• [PROBLEM STATEMENT]:
If a record contains a picture, skip the picture and transcribe the rest exactly.

• [Records from a data collection]:
###
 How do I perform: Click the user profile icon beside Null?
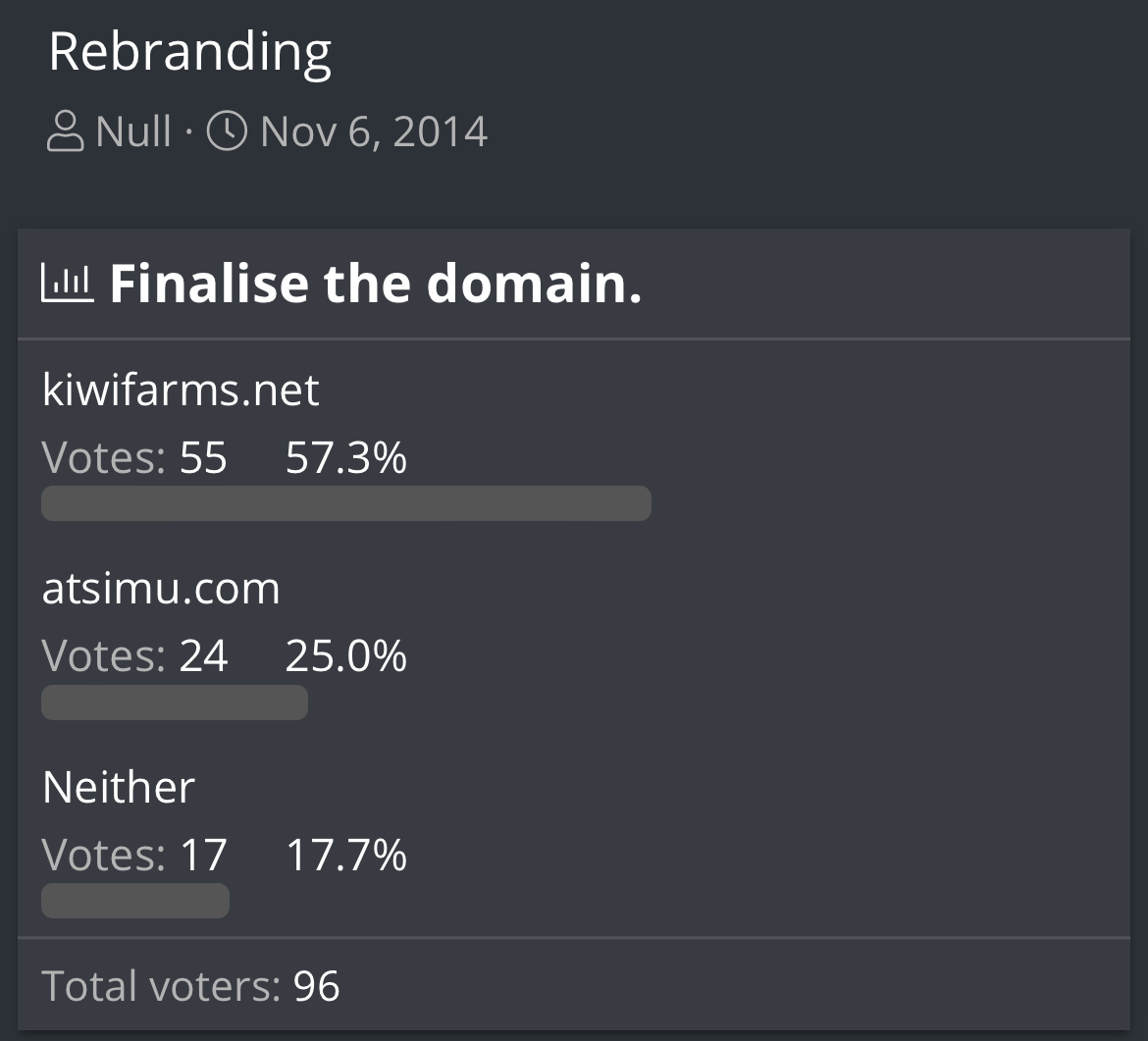pyautogui.click(x=65, y=131)
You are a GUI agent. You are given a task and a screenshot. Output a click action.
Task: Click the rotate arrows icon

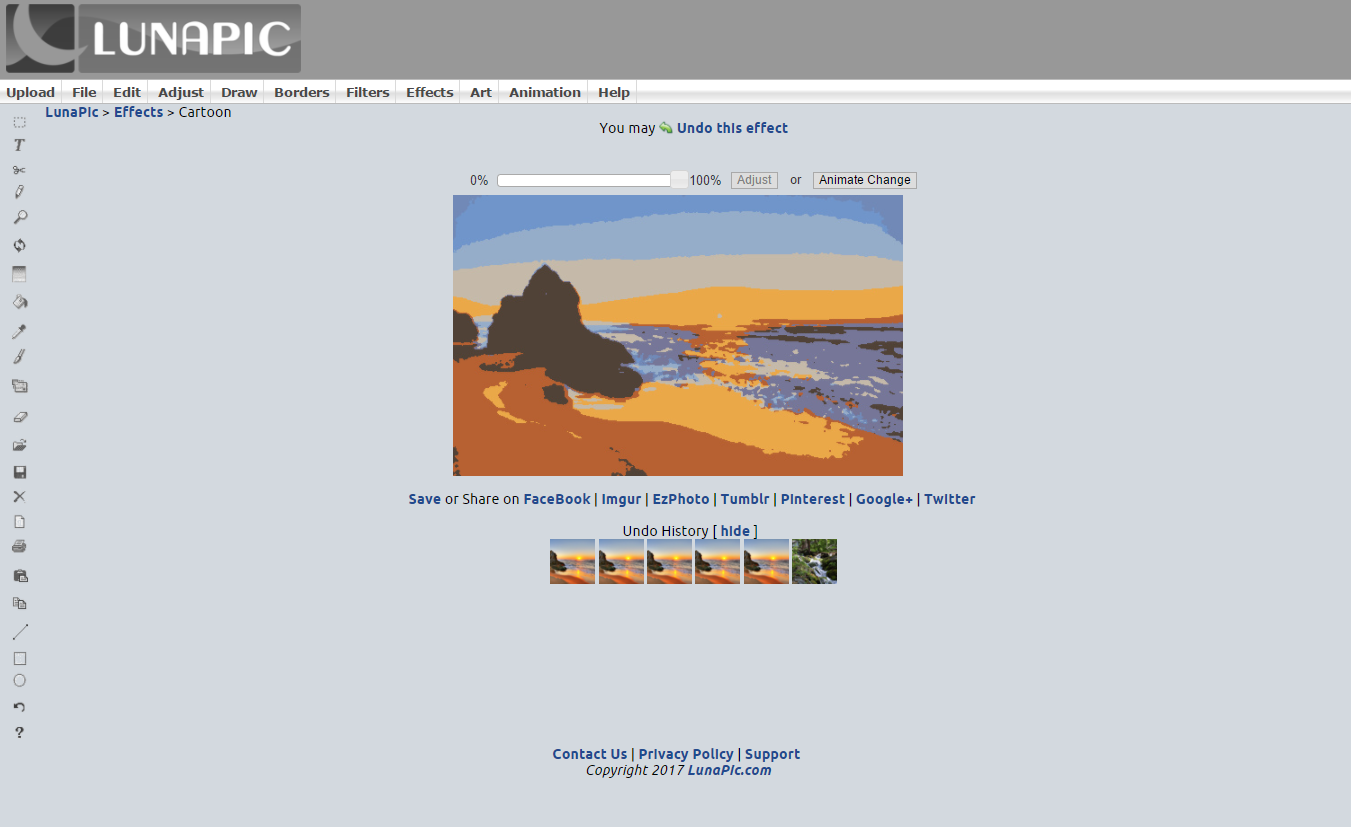[x=19, y=245]
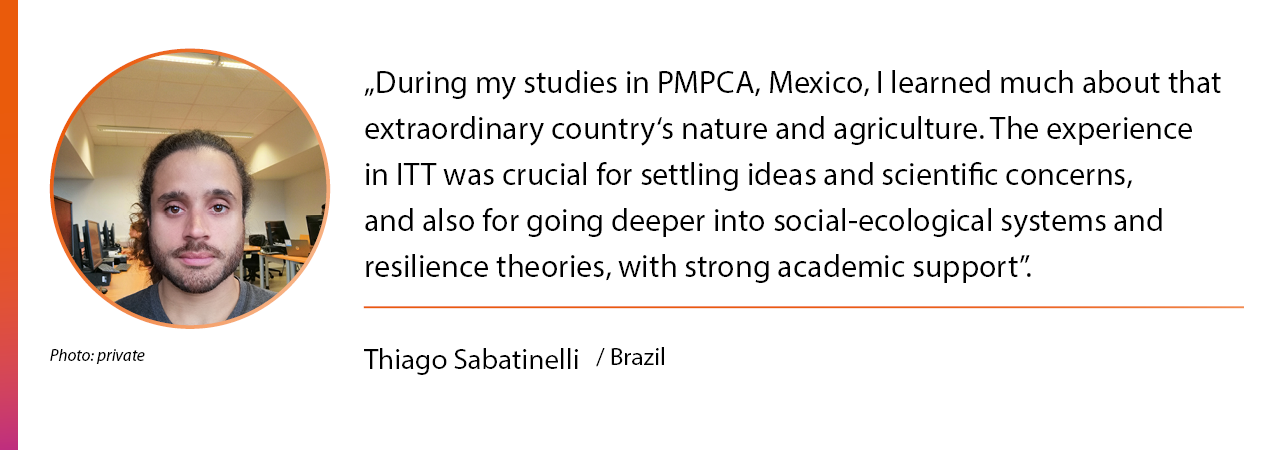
###
• [SOLUTION TO THE EXERCISE]:
 How do I perform: Click the user profile icon beside Null?
pyautogui.click(x=65, y=131)
You are a GUI agent. You are given a task and a screenshot. Output a click action.
Task: Click the rotate arrows icon

[x=19, y=245]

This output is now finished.